The particle size. Carbon black particle size can be measured using the general provisions of ASTM B822-10, "Standard test methods for particle size distribution of Metal powders and related Compounds by light Scattering".

Weight percent of pigment. The nominal pigment amount in the fiber other than carbon black is determined by a simple mass balance of the ingredients when the fiber is made. After the fibers are manufactured, the amount of pigment present in the fibers can be determined by the general method of measuring the weight of a fiber sample, ashing the sample, and weighing the remaining solids to calculate the weight percent. For determining TiO in fiber samples ₂ One specific method of measuring this includes weighing about 5 grams of the fiber to be measured and heating the sample in an oven at 105 c for 60 minutes to remove any moisture, and then placing the sample in a desiccator for about 15 minutes to cool to room temperature. The synthetic quartz crucible was then placed in a muffle furnace operated at 800 ℃ for 15 minutes, after which it was removed and allowed to cool in a desiccator for 15 minutes. The crucible was then weighed to an accuracy of 0.0001 grams. The dried yarn sample was also weighed to an accuracy of 0.0001 grams to obtain its initial weight. The dried yarn sample was placed in a crucible, and then the crucible with the sample was placed in a muffle furnace operating at 800 ℃ for 60 minutes. The crucible was then removed and placed in a desiccator to cool for 15 minutes, after which the final sample plus crucible was weighed to an accuracy of 0.0001 grams. The TiO was then calculated by first subtracting the weight of the crucible from the weight of the final sample plus the crucible and then dividing this amount by the initial weight of the fiber sample, then multiplying by 100 ₂ The amount of (c). This provides TiO in weight percent ₂ The amount of (c).

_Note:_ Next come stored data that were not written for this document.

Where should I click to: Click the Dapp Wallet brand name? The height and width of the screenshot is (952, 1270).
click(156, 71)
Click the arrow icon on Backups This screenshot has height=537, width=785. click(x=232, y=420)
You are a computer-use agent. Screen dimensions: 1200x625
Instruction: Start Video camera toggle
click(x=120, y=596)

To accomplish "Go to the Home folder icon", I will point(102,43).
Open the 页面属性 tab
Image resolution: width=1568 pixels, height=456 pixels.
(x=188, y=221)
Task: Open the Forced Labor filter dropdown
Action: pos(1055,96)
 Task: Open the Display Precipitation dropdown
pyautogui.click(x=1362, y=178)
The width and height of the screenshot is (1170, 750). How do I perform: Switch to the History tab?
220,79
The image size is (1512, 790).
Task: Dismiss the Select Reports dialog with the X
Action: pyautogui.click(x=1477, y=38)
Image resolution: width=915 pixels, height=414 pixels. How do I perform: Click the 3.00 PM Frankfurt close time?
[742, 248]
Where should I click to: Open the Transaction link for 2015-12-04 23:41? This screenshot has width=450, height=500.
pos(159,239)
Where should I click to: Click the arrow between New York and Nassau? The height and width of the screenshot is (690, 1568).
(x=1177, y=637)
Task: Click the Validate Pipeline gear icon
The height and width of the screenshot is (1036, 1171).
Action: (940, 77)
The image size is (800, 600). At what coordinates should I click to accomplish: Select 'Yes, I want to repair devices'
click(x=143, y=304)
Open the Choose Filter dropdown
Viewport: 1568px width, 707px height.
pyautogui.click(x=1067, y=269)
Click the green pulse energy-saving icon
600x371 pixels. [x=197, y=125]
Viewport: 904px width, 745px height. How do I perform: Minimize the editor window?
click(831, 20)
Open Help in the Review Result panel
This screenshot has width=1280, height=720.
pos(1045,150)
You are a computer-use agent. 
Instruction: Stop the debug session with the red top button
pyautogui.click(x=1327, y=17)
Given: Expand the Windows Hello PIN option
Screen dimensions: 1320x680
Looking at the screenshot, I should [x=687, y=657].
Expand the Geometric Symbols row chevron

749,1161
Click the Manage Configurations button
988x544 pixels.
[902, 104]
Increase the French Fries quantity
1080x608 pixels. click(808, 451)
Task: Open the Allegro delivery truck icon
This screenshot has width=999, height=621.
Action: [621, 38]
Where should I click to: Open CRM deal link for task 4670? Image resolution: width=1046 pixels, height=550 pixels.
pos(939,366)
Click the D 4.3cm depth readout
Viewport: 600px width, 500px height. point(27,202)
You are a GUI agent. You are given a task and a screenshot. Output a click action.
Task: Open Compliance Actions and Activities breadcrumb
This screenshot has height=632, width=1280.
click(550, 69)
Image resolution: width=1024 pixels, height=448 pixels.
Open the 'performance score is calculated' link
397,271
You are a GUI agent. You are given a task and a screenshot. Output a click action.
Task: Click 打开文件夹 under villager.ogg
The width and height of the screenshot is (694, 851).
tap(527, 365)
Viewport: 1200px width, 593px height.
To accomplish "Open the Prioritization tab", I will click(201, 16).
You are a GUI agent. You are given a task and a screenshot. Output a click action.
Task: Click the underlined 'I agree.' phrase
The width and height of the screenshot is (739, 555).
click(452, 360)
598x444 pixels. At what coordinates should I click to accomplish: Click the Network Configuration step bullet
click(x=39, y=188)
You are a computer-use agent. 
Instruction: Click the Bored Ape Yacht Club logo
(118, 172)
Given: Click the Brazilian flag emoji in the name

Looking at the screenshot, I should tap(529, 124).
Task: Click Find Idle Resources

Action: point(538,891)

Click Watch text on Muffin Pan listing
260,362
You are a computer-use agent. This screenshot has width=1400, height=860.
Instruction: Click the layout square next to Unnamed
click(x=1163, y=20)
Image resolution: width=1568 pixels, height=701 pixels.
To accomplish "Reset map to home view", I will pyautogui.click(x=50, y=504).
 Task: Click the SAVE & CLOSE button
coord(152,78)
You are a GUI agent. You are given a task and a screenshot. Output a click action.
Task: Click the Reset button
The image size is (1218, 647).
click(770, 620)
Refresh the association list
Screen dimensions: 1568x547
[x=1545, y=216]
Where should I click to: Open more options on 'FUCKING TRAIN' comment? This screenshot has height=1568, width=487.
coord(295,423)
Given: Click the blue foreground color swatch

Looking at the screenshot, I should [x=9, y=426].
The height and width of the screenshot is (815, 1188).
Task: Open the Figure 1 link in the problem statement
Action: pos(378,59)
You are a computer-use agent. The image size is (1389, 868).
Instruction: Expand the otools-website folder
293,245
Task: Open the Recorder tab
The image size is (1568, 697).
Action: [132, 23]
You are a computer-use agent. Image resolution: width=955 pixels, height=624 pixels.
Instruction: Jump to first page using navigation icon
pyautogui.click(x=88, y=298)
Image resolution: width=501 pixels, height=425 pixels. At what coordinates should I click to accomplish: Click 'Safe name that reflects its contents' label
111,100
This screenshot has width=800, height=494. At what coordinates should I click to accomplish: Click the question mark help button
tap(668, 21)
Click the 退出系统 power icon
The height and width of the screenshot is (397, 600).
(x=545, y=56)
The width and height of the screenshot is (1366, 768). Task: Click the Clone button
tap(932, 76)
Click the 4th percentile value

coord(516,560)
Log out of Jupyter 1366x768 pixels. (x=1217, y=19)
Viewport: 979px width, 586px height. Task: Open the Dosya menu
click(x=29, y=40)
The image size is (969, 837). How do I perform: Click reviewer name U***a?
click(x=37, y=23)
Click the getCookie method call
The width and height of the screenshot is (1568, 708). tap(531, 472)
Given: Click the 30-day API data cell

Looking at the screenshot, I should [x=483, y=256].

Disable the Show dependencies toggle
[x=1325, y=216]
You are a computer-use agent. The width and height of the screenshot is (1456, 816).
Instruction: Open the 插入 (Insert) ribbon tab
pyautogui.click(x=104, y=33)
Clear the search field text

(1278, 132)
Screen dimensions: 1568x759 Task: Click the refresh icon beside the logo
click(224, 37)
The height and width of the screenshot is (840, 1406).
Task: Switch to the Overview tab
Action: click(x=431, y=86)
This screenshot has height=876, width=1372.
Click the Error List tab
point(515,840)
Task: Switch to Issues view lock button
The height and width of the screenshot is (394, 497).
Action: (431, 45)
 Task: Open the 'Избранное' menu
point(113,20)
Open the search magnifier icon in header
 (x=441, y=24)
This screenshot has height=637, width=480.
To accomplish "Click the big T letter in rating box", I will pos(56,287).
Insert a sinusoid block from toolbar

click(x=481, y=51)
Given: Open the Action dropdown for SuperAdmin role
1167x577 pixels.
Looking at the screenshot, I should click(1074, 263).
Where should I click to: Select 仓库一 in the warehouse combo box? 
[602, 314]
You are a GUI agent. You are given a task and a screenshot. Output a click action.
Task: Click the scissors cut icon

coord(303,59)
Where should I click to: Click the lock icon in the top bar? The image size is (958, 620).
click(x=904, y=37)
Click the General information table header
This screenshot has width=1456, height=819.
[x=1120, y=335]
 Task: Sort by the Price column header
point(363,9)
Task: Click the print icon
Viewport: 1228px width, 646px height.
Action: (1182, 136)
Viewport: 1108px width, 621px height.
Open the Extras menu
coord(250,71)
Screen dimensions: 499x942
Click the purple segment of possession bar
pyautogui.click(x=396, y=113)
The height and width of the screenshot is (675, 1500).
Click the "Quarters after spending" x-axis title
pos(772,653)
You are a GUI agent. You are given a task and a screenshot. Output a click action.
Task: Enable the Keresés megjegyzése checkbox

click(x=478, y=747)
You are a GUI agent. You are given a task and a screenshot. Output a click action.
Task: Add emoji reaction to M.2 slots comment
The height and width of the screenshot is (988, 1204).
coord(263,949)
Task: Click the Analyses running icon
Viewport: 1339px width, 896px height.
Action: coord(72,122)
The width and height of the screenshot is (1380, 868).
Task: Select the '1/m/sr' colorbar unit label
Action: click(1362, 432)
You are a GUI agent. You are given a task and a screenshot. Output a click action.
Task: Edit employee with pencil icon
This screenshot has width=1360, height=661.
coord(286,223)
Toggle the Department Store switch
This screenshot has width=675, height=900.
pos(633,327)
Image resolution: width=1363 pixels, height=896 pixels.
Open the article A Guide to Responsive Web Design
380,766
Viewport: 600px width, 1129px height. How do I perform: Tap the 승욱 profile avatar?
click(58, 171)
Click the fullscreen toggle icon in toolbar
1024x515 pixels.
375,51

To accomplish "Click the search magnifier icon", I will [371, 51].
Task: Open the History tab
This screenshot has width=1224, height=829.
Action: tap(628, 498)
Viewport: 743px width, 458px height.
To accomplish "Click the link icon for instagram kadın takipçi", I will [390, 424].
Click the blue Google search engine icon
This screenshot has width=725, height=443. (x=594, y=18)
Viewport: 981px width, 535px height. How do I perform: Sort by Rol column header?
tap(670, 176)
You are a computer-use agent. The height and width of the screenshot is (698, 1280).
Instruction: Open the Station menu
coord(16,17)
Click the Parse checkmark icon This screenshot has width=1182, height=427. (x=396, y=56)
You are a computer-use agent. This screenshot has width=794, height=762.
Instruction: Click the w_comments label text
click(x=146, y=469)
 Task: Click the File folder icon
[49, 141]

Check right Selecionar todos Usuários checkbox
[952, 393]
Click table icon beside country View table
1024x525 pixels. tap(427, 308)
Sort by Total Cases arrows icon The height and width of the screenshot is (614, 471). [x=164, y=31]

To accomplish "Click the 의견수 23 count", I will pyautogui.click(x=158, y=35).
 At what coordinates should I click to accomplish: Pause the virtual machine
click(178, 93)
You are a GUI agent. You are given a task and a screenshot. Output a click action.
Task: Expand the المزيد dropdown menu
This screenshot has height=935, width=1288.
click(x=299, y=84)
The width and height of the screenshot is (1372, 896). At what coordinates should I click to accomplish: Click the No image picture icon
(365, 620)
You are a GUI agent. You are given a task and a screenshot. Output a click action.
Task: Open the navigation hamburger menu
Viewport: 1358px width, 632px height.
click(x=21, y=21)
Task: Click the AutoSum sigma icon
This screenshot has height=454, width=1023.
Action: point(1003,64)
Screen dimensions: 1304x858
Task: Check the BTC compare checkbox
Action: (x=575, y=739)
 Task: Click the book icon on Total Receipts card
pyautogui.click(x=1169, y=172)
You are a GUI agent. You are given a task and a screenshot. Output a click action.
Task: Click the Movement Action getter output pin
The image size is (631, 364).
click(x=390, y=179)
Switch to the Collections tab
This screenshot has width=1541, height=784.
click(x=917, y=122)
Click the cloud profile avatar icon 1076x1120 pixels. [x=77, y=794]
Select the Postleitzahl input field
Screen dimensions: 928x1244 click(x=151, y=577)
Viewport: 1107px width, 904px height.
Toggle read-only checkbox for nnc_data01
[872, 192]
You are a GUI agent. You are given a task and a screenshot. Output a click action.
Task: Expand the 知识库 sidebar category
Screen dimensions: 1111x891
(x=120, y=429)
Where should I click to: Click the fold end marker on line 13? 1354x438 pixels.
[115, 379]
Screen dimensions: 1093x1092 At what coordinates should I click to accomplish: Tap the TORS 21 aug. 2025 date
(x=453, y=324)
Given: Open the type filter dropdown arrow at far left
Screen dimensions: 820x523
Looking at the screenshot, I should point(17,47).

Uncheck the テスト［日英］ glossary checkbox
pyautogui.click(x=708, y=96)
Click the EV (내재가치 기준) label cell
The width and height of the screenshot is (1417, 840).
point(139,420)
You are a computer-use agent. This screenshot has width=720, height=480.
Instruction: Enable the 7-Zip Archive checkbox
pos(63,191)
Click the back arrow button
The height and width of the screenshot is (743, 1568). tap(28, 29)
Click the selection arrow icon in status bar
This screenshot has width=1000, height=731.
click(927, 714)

And (4) shrinkage rate. To test the fiber shrinkage at elevated temperature, the two ends of the multifilament yarn sample to be tested were tied together with a tight tie such that the total internal length of the loop was about 1 meter long. The loop was then tightened until taut and the doubled length of the loop was measured to the nearest 0.1cm. The yarn loop was then suspended in an oven at 185 degrees celsius for 30 minutes. The yarn loop was then allowed to cool, re-tensioned and the doubled length was re-measured. Percent shrinkage is then calculated from the change in linear length of the loop.

Example 1

In this example, a yarn comprising sheath/core bicomponent poly (metaphenylene isophthalamide) (MPD-I) filaments, each filament having a MPD-I polymer core with discrete carbon particles uniformly distributed therein and a sheath of the same MPD-I polymer further comprising a masking pigment, was spun.

These filaments were produced from two different solutions of MPD-I polymer in dimethylacetamide (DMAc) which were fed to a sheath/core filament spinneret assembly at the top of a dry spinning chamber. The flow rates of the MPD-I polymer solution streams for the sheath and core were independently controlled with two different metering pumps. In addition to the MPD-I polymer solution in DMAc, the stream for the skins contained rutile titanium dioxide (TiO) ₂ ) A dispersion of a pigment. This stable dispersion contained about 7% MPD-I and about 30 weight percent TiO in DMAc ₂ Grinding it to achieve TiO ₂ Homogeneous distribution in the dispersion. This dispersion was then added to the sheath polymer stream in an amount equal to 15 weight percent TiO based on the sheath polymer in the sheath polymer stream ₂ To the final concentration of (c). For use in the core stream, a stable dispersion of carbon black in a low viscosity polymer solution having about 6 weight percent MPD-I and about 9 weight percent carbon black in DMAc was prepared and then milled to achieve a uniform distribution of carbon particles in the dispersion. The stream for the core contained a MPD-I polymer solution in DMAc with this additional carbon black dispersion, which was injected into the core stream before the spinneret at a flow rate suitable to achieve a 6.6 weight percent carbon black loading in the core stream. Two metering pumps control the relative of the polymer solutionsIn an amount such that the weight ratio of sheath to core is 60: 40 on a total final weight basis after addition of the dispersion.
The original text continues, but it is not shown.